Heaven forbid cheap drugs be made available more widely. But we did learn, from the Times, that U.S. pharmaceutical companies are satisfied with the agreement -- which in itself suggests that there's a catch, since such companies have a long history of basing their pricing on what the market will bear. Thus, economies of scale notwithstanding, their prices tend to go up, not down, in a medical emergency. If they're happy, something's wrong.

The catch, of course, is in the very process of trade negotiation -- a point which was made emphatically both inside and outside those now-notorious meetings in Seattle. Here we have an issue upon which the global public health of hundreds of millions, even billions of people may rest -- and it is being decided not by the World Health Organization or some similar international public health agency, but by an institution, the WTO, devoted to protecting commercial interests, in this case the sanctity of intellectual property.

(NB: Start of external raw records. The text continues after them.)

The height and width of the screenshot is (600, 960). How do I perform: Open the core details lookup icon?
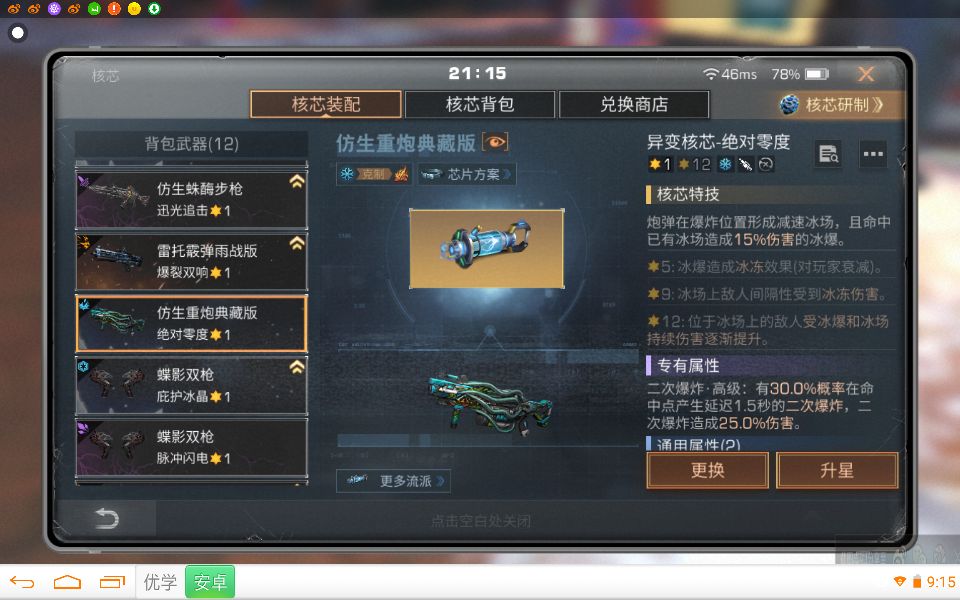point(829,154)
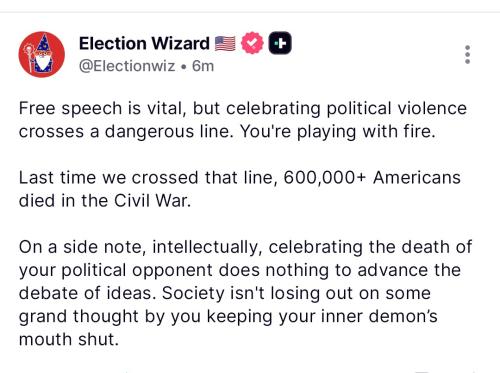Open the @Electionwiz handle link
Screen dimensions: 500x373
[x=127, y=66]
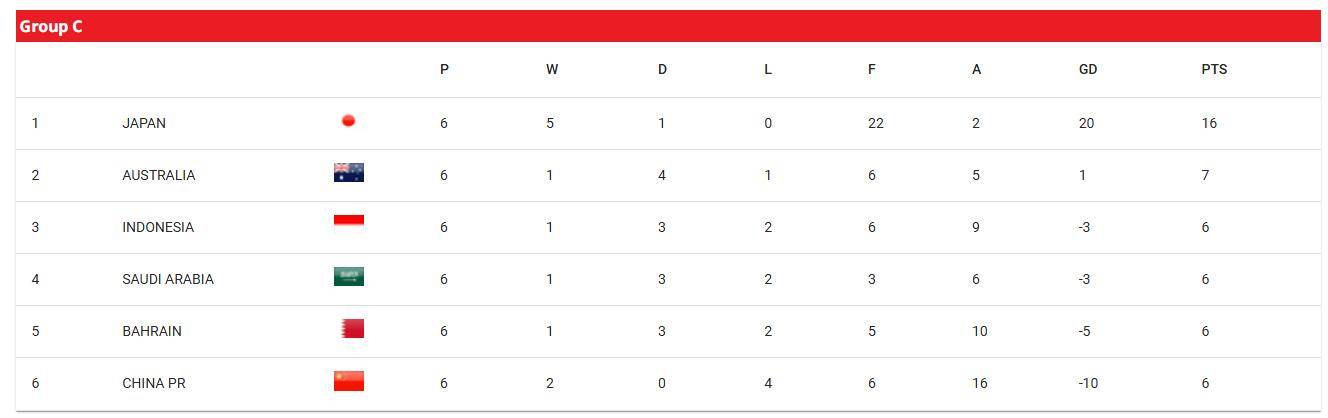The width and height of the screenshot is (1328, 418).
Task: Click Japan's 16 points value
Action: coord(1209,123)
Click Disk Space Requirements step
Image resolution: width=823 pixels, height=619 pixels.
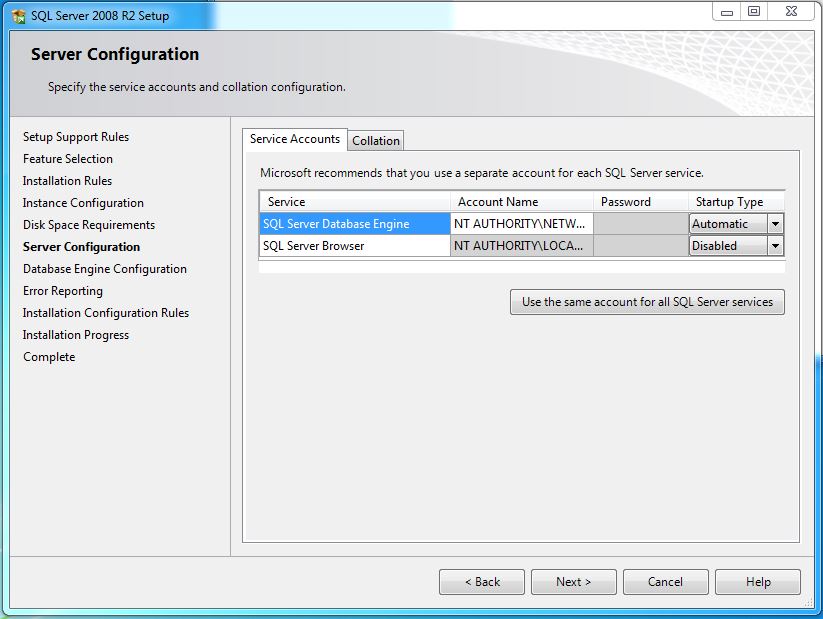tap(90, 225)

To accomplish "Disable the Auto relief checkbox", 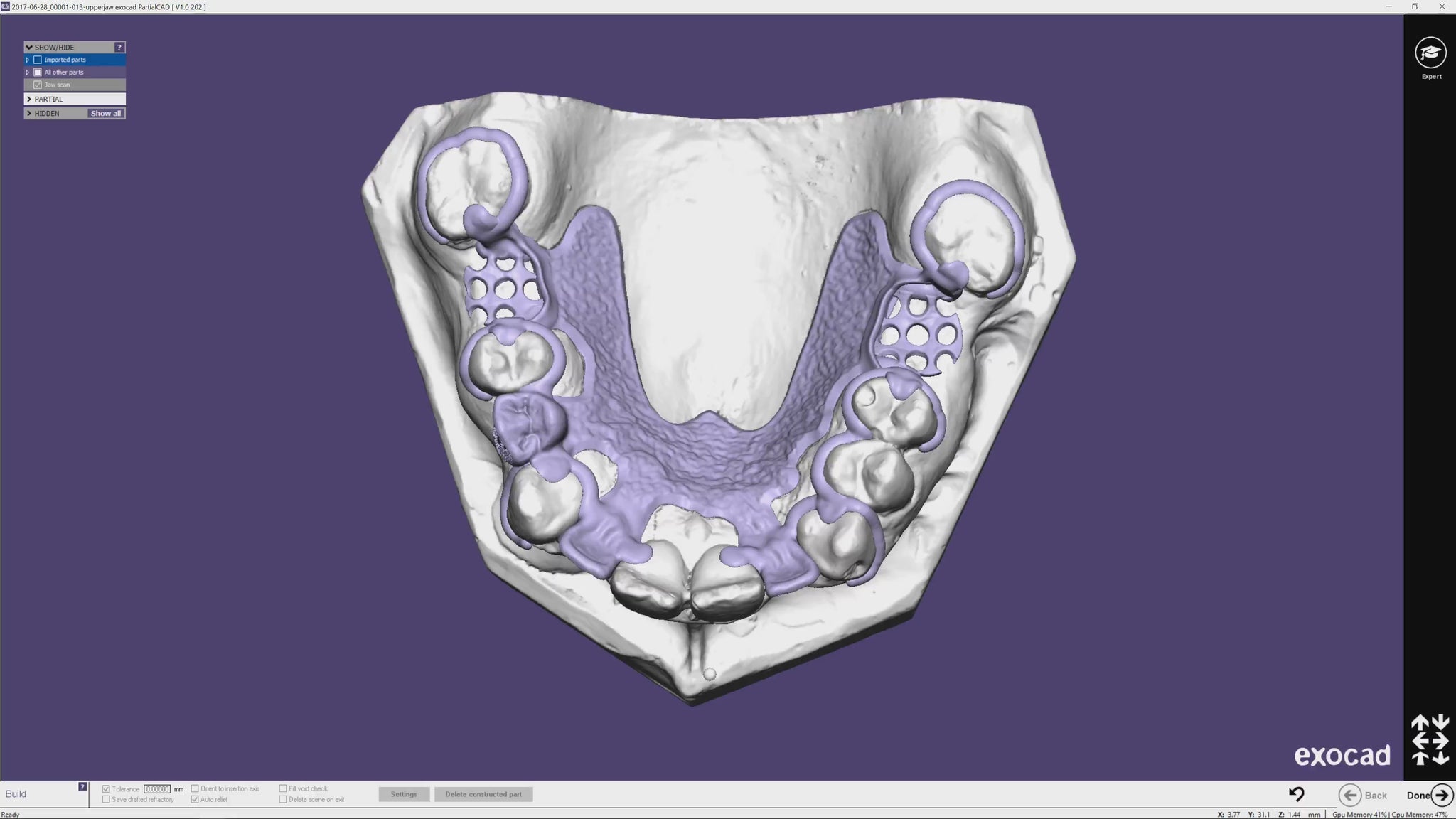I will [x=195, y=799].
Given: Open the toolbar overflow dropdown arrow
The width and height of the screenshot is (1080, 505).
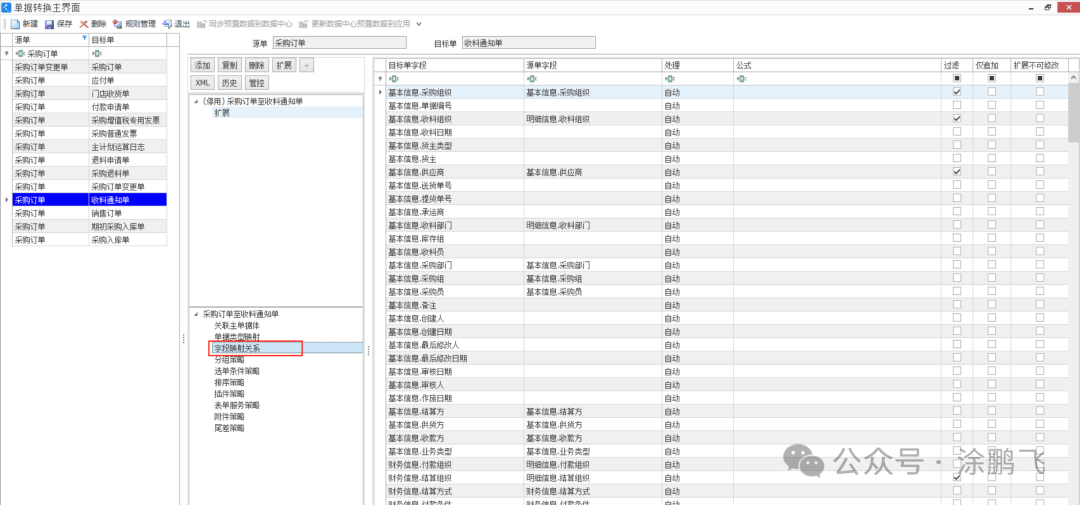Looking at the screenshot, I should [x=419, y=23].
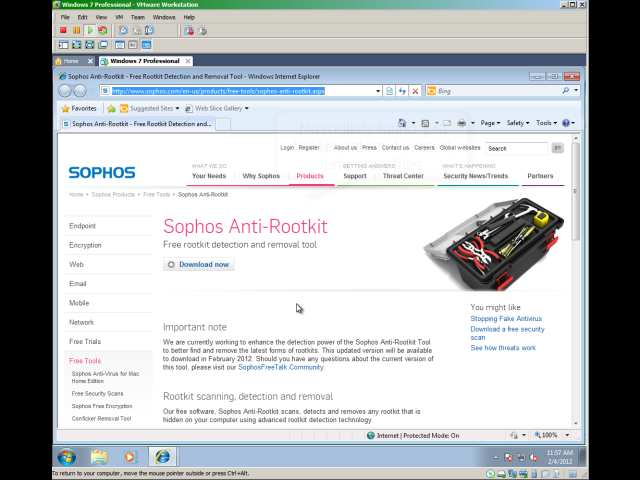Select the Products navigation tab
The image size is (640, 480).
point(310,176)
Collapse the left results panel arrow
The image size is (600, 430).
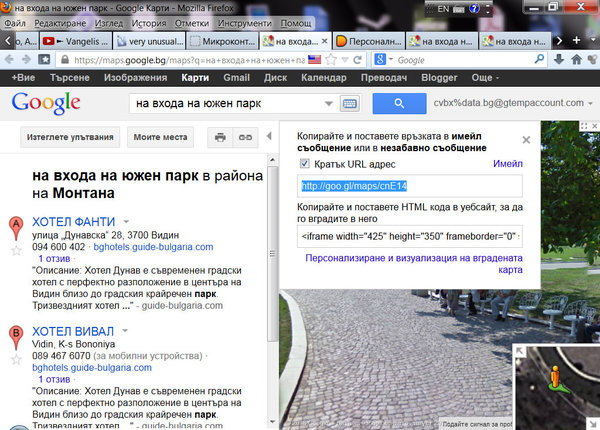(x=269, y=136)
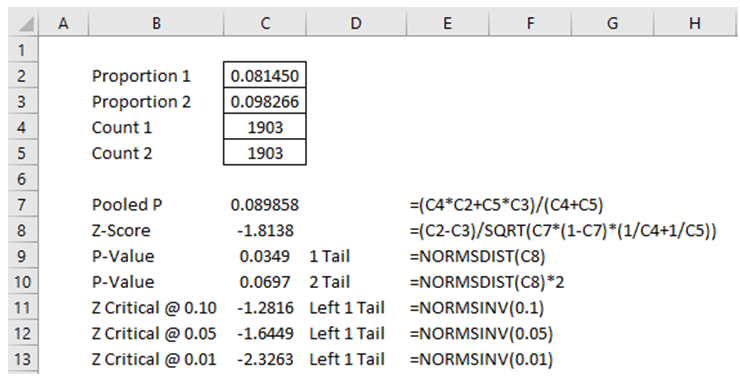Select the Count 1 cell with 1903
The width and height of the screenshot is (740, 377).
(265, 127)

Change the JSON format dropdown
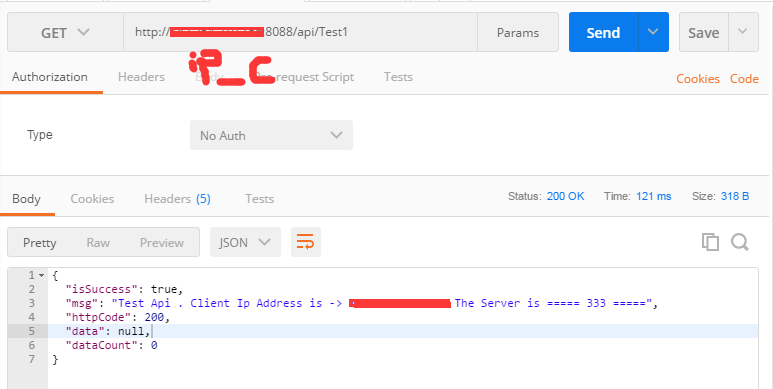tap(245, 242)
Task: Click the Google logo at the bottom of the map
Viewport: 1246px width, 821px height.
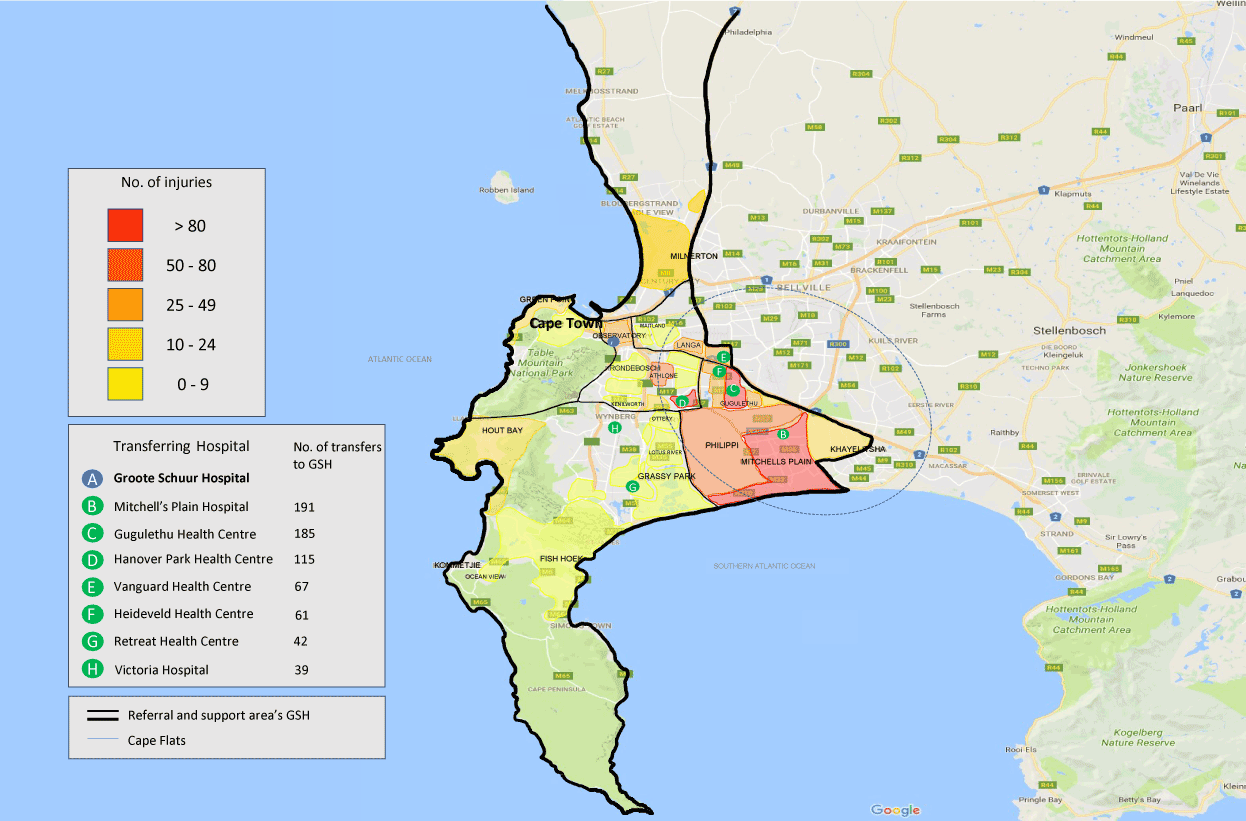Action: [895, 810]
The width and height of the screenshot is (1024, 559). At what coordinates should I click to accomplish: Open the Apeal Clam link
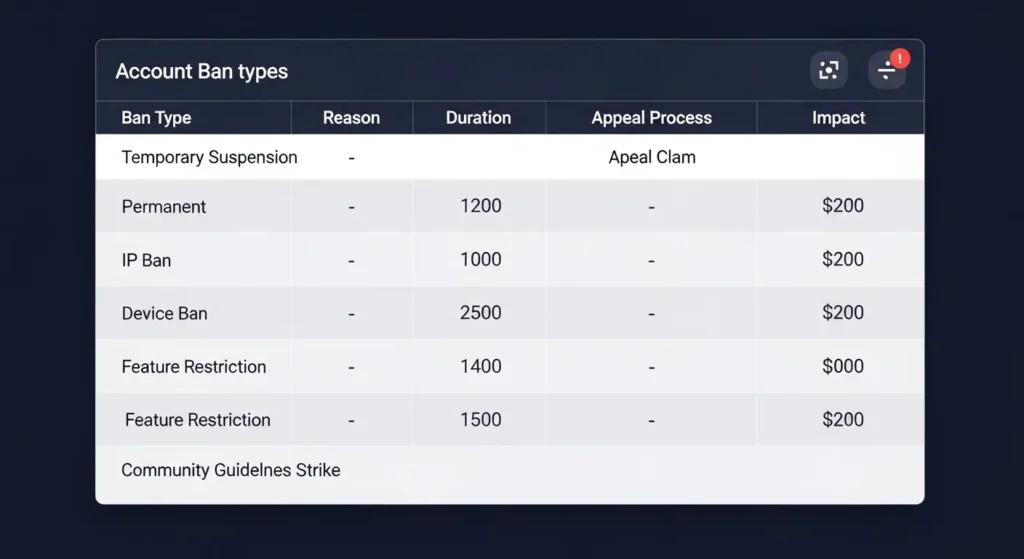point(652,157)
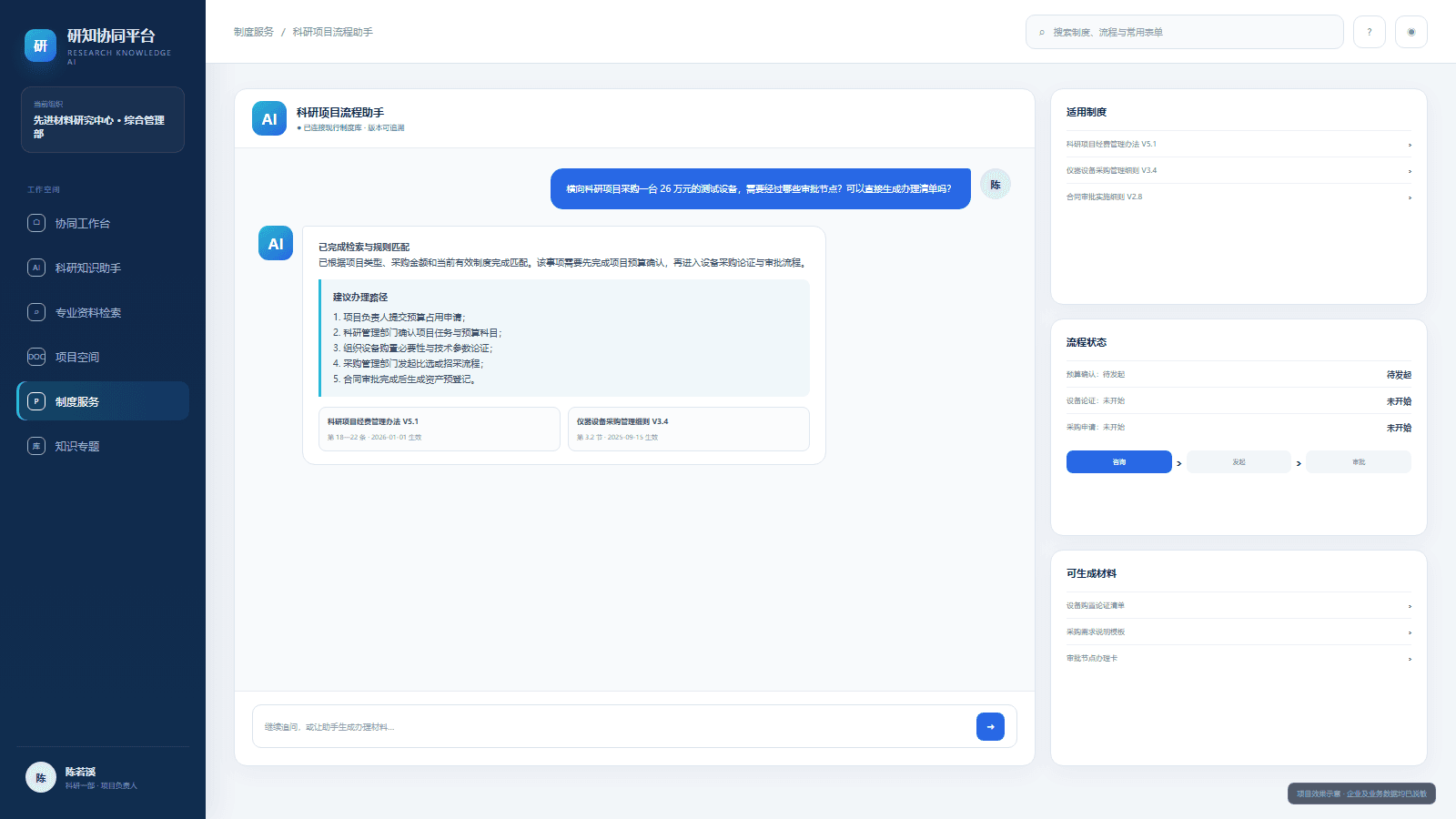The height and width of the screenshot is (819, 1456).
Task: Click the help question mark icon
Action: click(x=1369, y=32)
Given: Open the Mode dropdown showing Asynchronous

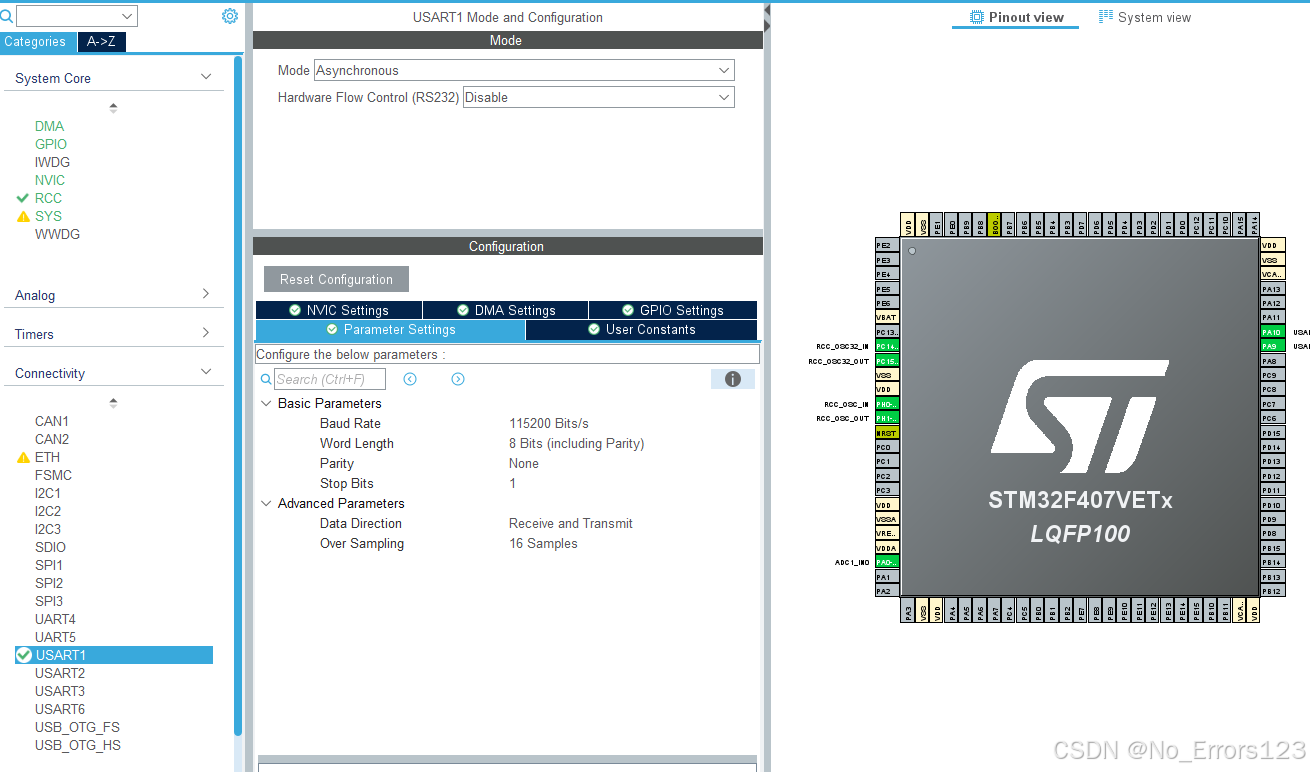Looking at the screenshot, I should click(x=723, y=70).

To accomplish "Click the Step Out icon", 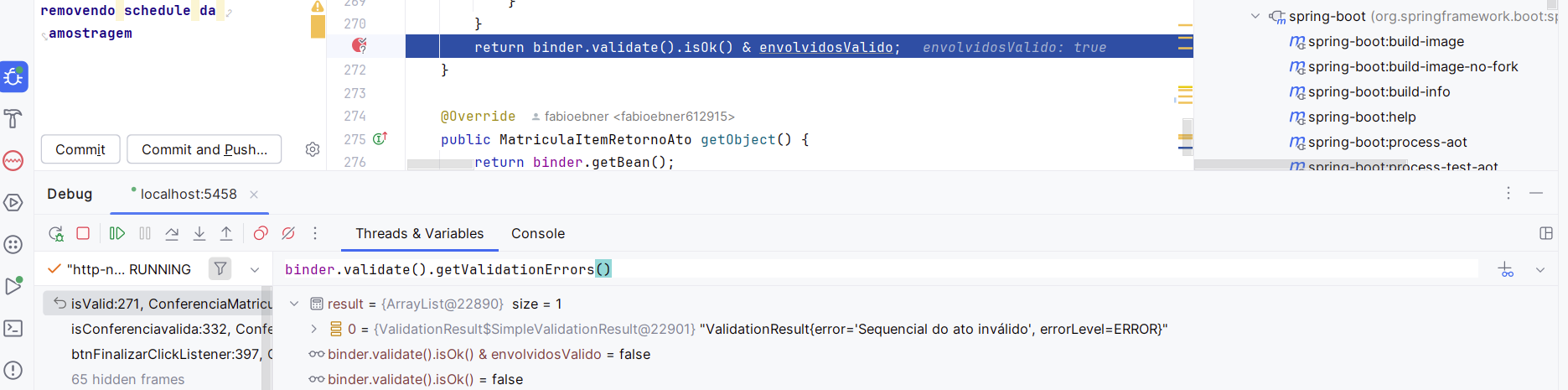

It's like having the IRS decide tax law. Commercial interests will win, because by definition they have greater priority to the WTO.

The very process itself is thus designed, in the case of generic drugs, to consign millions of poor people to unnecessary death. There isn't a lucrative enough market for keeping them alive. That's the principle that for the last nine months, the Bush Administration has gone to the mat to fight for.
Chances are pretty good they've won. This week's agreement will surely help in some instances, but it's far too little and quite a bit too late. Until global health decisions are made on the basis of keeping the afflicted alive, not on the basis of keeping Pfizer's stockholders happy, people will keep right on dying needlessly.